**Coursebook: Creating Conservational AI with Large Language Models for Business**

- Part 2 of Large Language Models Specialization
- Course Length: 9 hours
- Last Updated: July 2023

---

Developed by Algoritma's Research and Development division

## Background

The coursebook is part of the **Large Language Models Specialization** developed by [Algoritma](https://algorit.ma/). The coursebook is intended for a restricted audience only, i.e. the individuals and organizations having received this coursebook directly from the training organization. It may not be reproduced, distributed, translated or adapted in any form outside these individuals and organizations without permission.Algoritma is a data science education center based in Jakarta. We organize workshops and training programs to help working professionals and students gain mastery in various data science sub-fields: data visualization, machine learning, data modeling, statistical inference etc.

# Creating Conservational AI with Large Language Models for Business

## Training Objective

In this module, we will embark on a journey to explore the fascinating world of Conversational AI and its applications in various business domains. We will delve into the principles, techniques, and best practices for harnessing the potential of LLMs to build robust and effective conversational systems. Whether you are a business professional, data scientist, or developer, this book will equip you with the knowledge and skills needed to leverage LLMs for creating advanced conversational AI solutions tailored to the specific needs of your organization.

- **Large Language Models: Architecture, Transformer, and Key Concepts**
   - Overview of Large Language Models and their Architecture
   - Understanding what is Transformer
   - Explanation of pre-training and fine-tuning of language models
   - Introduction to popular Large Language Models like GPT-3, GPT-2, and BERT
   - Understanding the capabilities and limitations of Large Language Models
   - Explanation of the LangChain concept
   - Setting the API key and .env


- **Building Question-Answering Systems with Large Language Models**
   - Introduction to Question-Answering System
   - Steps involved in connecting databases with LLM
   - Basics of building a Question-Answering System using LLM with a database
   - Demonstration of using OpenAI and LangChain to build a Question-Answering System
   - Using LangChain and OpenAI to build a Question-Answering System with text data
   - Steps involved in connecting CSV data with LLM
   - Demonstration of using LangChain and OpenAI to build a Question-Answering System with text data


- **Text Generation with HuggingFace**
   - Introduction to the Text Generation model in HuggingFace
   - Setting the .env token key
   - Applying HuggingFace's Inference API to use LLM without OpenAI credits
   - Integrating HuggingFace's Inference API into the previously built Question-Answering System
   - Demonstration of using HuggingFace's Inference API to build a Question-Answering System

# Large Language Models


**What is Large Language Models?**

Large Language Models (LLMs) is an advanced type of language model that represent a breakthrough in the field of natural language processing (NLP). These models are designed to understand and generate human-like text by leveraging the power of deep learning algorithms and massive amounts of data.

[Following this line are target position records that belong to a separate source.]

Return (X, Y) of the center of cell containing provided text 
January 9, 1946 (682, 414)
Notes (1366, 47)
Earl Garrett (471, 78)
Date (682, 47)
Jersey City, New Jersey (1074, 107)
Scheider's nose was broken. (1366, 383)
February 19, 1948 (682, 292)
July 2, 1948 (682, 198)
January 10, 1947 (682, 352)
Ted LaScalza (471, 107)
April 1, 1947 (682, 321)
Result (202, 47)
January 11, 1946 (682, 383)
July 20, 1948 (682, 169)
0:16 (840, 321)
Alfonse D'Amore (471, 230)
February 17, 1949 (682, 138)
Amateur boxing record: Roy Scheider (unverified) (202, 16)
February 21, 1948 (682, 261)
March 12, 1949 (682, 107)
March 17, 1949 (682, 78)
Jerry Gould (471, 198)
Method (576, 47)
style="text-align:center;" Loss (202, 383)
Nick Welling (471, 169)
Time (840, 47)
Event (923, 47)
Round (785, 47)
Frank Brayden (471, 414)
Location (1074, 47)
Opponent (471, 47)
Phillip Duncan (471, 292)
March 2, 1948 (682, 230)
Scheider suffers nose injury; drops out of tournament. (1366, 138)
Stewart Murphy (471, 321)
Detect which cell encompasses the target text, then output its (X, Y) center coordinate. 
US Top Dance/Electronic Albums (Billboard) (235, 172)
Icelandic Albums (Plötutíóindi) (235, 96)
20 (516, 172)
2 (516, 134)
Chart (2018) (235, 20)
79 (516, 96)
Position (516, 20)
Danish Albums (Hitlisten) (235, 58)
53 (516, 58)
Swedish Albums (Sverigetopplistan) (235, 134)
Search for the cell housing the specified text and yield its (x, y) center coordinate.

If you've ever chatted with a virtual assistant or interacted with an AI customer service agent, you might have interacted with a large language model without even realizing it. These models have a wide range of applications, from chatbots to language translation to content creation.

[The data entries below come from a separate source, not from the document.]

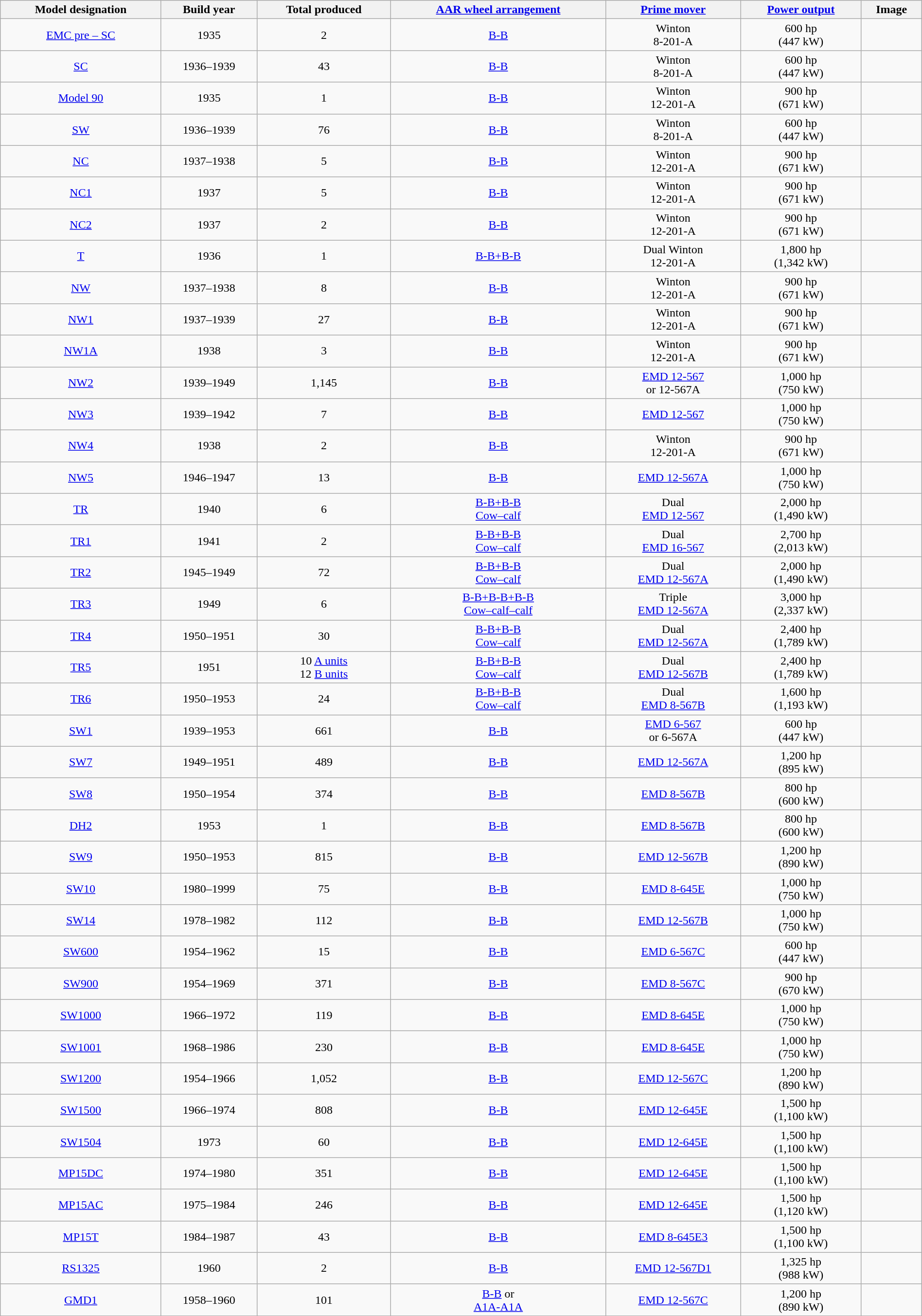
SW10 (81, 889)
15 (324, 952)
GMD1 (81, 1300)
1953 (209, 826)
1940 (209, 510)
230 (324, 1047)
3,000 hp(2,337 kW) (801, 604)
NW5 (81, 478)
815 (324, 857)
Total produced (324, 10)
MP15AC (81, 1205)
900 hp(670 kW) (801, 984)
1950–1954 (209, 794)
1949–1951 (209, 762)
1960 (209, 1268)
B-B orA1A-A1A (498, 1300)
24 (324, 699)
1,145 (324, 382)
1939–1942 (209, 414)
SW1000 (81, 1015)
10 A units12 B units (324, 667)
Power output (801, 10)
2,700 hp(2,013 kW) (801, 541)
1950–1951 (209, 636)
SW1 (81, 730)
TR3 (81, 604)
SW9 (81, 857)
374 (324, 794)
72 (324, 573)
1968–1986 (209, 1047)
1946–1947 (209, 478)
1949 (209, 604)
TR4 (81, 636)
NC1 (81, 193)
75 (324, 889)
371 (324, 984)
1939–1949 (209, 382)
27 (324, 319)
119 (324, 1015)
1941 (209, 541)
60 (324, 1142)
TripleEMD 12-567A (673, 604)
MP15DC (81, 1174)
EMD 12-567 (673, 414)
1973 (209, 1142)
1,200 hp(895 kW) (801, 762)
Prime mover (673, 10)
B-B+B-B (498, 256)
1975–1984 (209, 1205)
Model designation (81, 10)
661 (324, 730)
NC2 (81, 225)
3 (324, 351)
SW8 (81, 794)
SW7 (81, 762)
NW3 (81, 414)
808 (324, 1111)
SW14 (81, 921)
SW600 (81, 952)
SW1001 (81, 1047)
AAR wheel arrangement (498, 10)
1966–1972 (209, 1015)
EMD 12-567D1 (673, 1268)
EMD 8-567C (673, 984)
T (81, 256)
RS1325 (81, 1268)
SW (81, 129)
489 (324, 762)
SW1200 (81, 1079)
1936 (209, 256)
NW4 (81, 446)
246 (324, 1205)
1,800 hp(1,342 kW) (801, 256)
1958–1960 (209, 1300)
SC (81, 66)
351 (324, 1174)
Dual Winton12-201-A (673, 256)
NW1A (81, 351)
DualEMD 12-567B (673, 667)
1984–1987 (209, 1237)
7 (324, 414)
1974–1980 (209, 1174)
1,000 hp (750 kW) (801, 1015)
DualEMD 16-567 (673, 541)
1939–1953 (209, 730)
SW1500 (81, 1111)
1954–1962 (209, 952)
TR2 (81, 573)
1978–1982 (209, 921)
DualEMD 12-567 (673, 510)
NW1 (81, 319)
B-B+B-B+B-BCow–calf–calf (498, 604)
NW2 (81, 382)
1,500 hp(1,120 kW) (801, 1205)
EMD 12-567or 12-567A (673, 382)
1951 (209, 667)
1945–1949 (209, 573)
13 (324, 478)
TR (81, 510)
SW1504 (81, 1142)
8 (324, 288)
1,052 (324, 1079)
Build year (209, 10)
1954–1966 (209, 1079)
DualEMD 8-567B (673, 699)
101 (324, 1300)
TR6 (81, 699)
Model 90 (81, 98)
TR5 (81, 667)
1,325 hp(988 kW) (801, 1268)
EMC pre – SC (81, 35)
1937–1939 (209, 319)
1954–1969 (209, 984)
112 (324, 921)
NW (81, 288)
30 (324, 636)
EMD 6-567or 6-567A (673, 730)
NC (81, 161)
MP15T (81, 1237)
SW900 (81, 984)
Image (891, 10)
TR1 (81, 541)
1,600 hp(1,193 kW) (801, 699)
76 (324, 129)
EMD 6-567C (673, 952)
1966–1974 (209, 1111)
DH2 (81, 826)
1980–1999 (209, 889)
EMD 8-645E3 (673, 1237)
Identify which cell holds the provided text, then report its (X, Y) central coordinate. 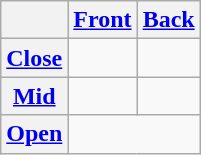
Back (168, 20)
Front (102, 20)
Mid (34, 96)
Open (34, 134)
Close (34, 58)
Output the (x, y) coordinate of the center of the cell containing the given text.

Some of the most impressive large language models are developed by OpenAI. Their GPT-3 model, for example, has over [175 billion parameters](https://www.techtarget.com/searchenterpriseai/definition/GPT-3#:~:text=GPT%2D3%20has%20more%20than,(BERT)%20and%20Turing%20NLG.) and is able to perform tasks like [summarization](https://wandb.ai/mostafaibrahim17/ml-articles/reports/Compressing-the-Story-The-Magic-of-Text-Summarization--VmlldzozNTYxMjc2), [question-answering](https://wandb.ai/mostafaibrahim17/ml-articles/reports/The-Answer-Key-Unlocking-the-Potential-of-Question-Answering-With-NLP--VmlldzozNTcxMDE3), and even creative writing.



**How a Large Language Model was Built?**

The architecture of LLMs is based on the Transformer model, which has revolutionized NLP tasks. The Transformer model utilizes a self-attention mechanism that allows the model to focus on different parts of the input sequence, capturing dependencies and relationships between words more effectively. This architecture enables LLMs to generate coherent and contextually relevant responses, making them valuable tools for a wide range of applications.

A large-scale transformer model known as a “large language model” is typically too massive to run on a single computer and is, therefore, provided as a service over an API or web interface. These models are trained on vast amounts of text data from sources such as books, articles, websites, and numerous other forms of written content. By analyzing the statistical relationships between words, phrases, and sentences through this training process, the models can generate coherent and contextually relevant responses to prompts or queries.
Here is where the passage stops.